In a way, the ragequit is fascinating to observe in human nature. In just a few hours, someone can go from ignorance to apathy to fear to anger, and let this rush of emotions dictate a permanent decision. We’ve now moved to a point where software is so disposable that we will spend months and years putting our life into it and throw it away at the first sign of perceived injustice against ourselves. It’s equally curious how people think a few scattered deleted accounts will end up persuading the company to see the error in their ways, as opposed to all the monstrous bad press being simultaneously thrown at them.
One of the most infamous incidents of the ragequit happened in 2010 when Facebook announced a number of changes to their privacy options and policies. As with all things Facebook and privacy (hence Instagram and privacy), people got mad and deleted their accounts en masse. Did it work? Well, no. Facebook didn’t even bother to dignify the effort with a response. They likely picked up more new users that day than they lost from ragequitters. That was two and a half years ago, and it’s not like Facebook’s privacy controls have gotten any better. The whole thing was a futile effort that made some people feel good, and effected no change.

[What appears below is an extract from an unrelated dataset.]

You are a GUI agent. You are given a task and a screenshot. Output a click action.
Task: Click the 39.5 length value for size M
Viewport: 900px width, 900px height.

Nobody has ever been called noble or admirable for knee-jerk removing part of their online presence. Those who do it are never celebrated for it beyond the moment, and many times end up crawling back, tail between the legs, and resuming their use of the service. So remember, if you’re thinking of pulling off the ragequit, it probably won’t do anything but make you feel better in the moment. The company might end up backpedaling, the story ends, and suddenly you’re looking for a new photo-sharing app.
And yes, I am entirely guilty of the ragequit in the past.